By Sarah H.
Right around the time that I found out I was pregnant, my partner and I were also preparing to move to a new city where I knew no one. It was a tough pill to swallow, knowing that I wouldn’t have my best friends nearby. I had alway pictured my first pregnancy as a glowing, happy time where I would be showered with love and affection. Instead, I was pretty damn lonely and I ate a lot of mall pretzels dipped in sadness while I window shopped for baby clothes alone.
It wasn’t until after I had my daughter that I started meeting other moms through breastfeeding support groups. I was apprehensive about attending at first, mostly because I didn’t actually need the information about breastfeeding. My baby was a nursing champ. But I did need to be around other humans and it was helpful that they were all toting around diaper bags and struggling with life as a new mom just like me.
One fateful meeting, I met a mom who told me that she and her husband had always dreamed of opening their own restaurant.
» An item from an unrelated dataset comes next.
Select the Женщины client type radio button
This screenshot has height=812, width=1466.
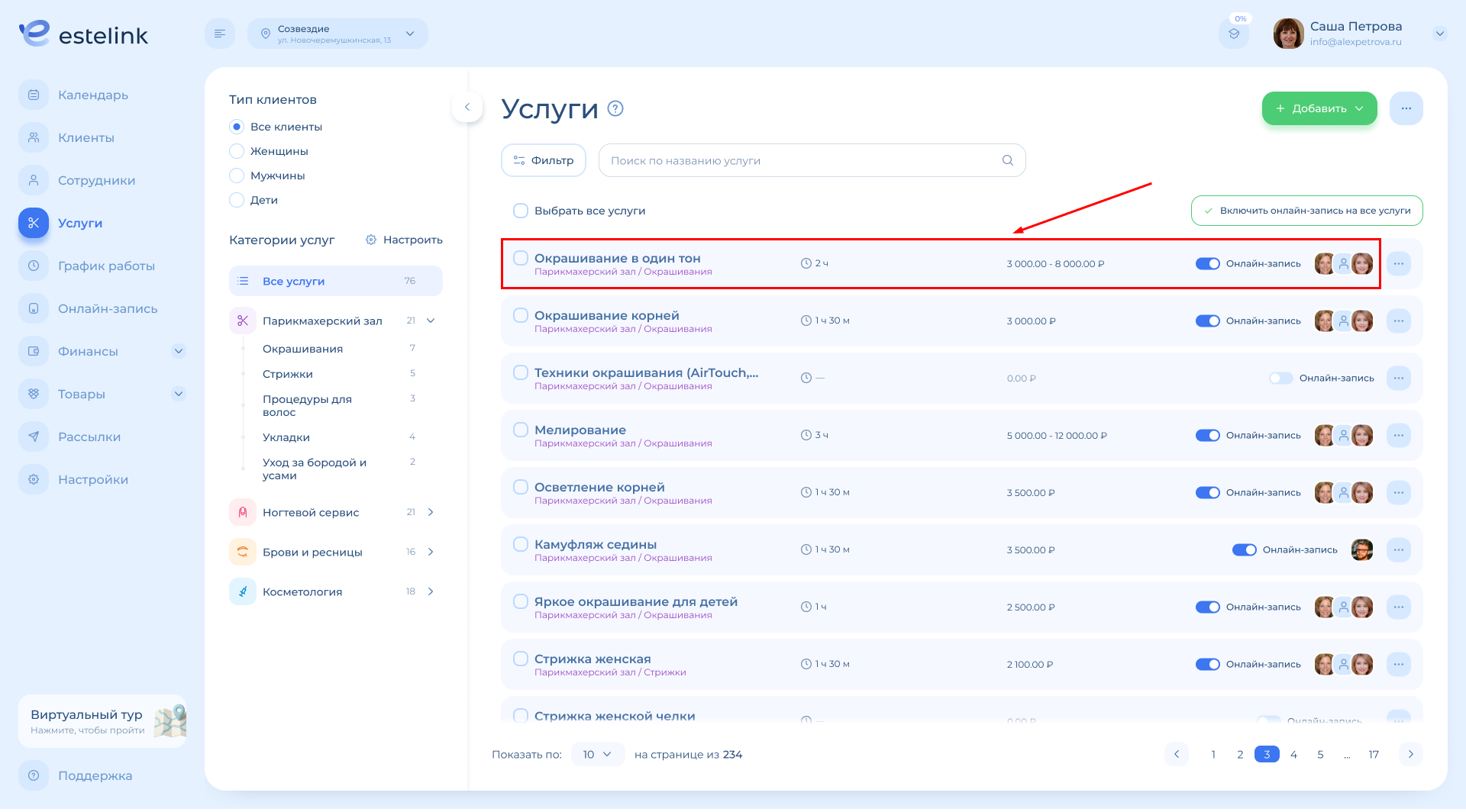tap(237, 151)
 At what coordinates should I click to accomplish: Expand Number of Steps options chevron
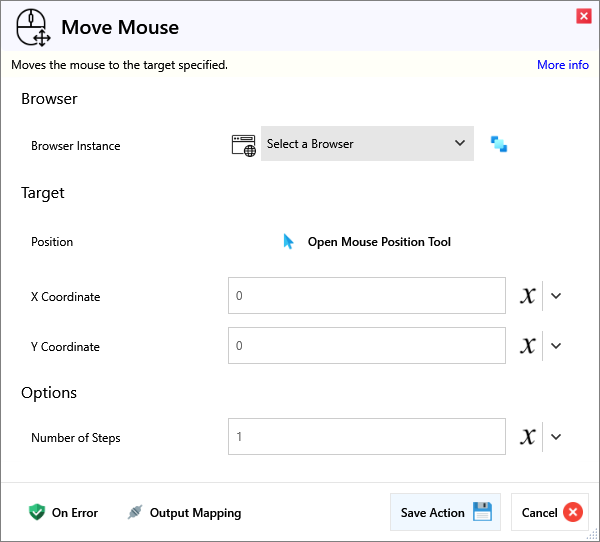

I told her that my partner was a chef and we had a catering business. We immediately hit it off. She was also new to the area, having moved just shortly after her baby was born. Her daughter was only three weeks older than mine and we both had no friends.
I didn’t realize at the time that this a common story. Moms meeting each other at breastfeeding and parenting support groups – clinging to the fragile life raft of socialization post-baby and unknowingly making lifelong friendships. We have deemed these friends “breasties.”
My breastie and I actually don’t have all that much in common, but that starts to matter less the older that you get. In high school and college, it is easy to make friends based on interests and common activities. As a parent, you make friends with people who understand how life changes when you have kids. Someone who will wait patiently for you to change your baby’s blown out diaper in the back of the car, because they know the ordeal all too well. Someone who will sit next to you at the park as you both unapologetically nurse your babies in public.
She was exactly what I needed when I met her and our friendship is still going strong even though our babies are now toddlers. She already has another baby and I’ll be the first one in line to give her a hand. She is someone who I can rely on and I’m so thankful I took the chance to get out and meet other moms.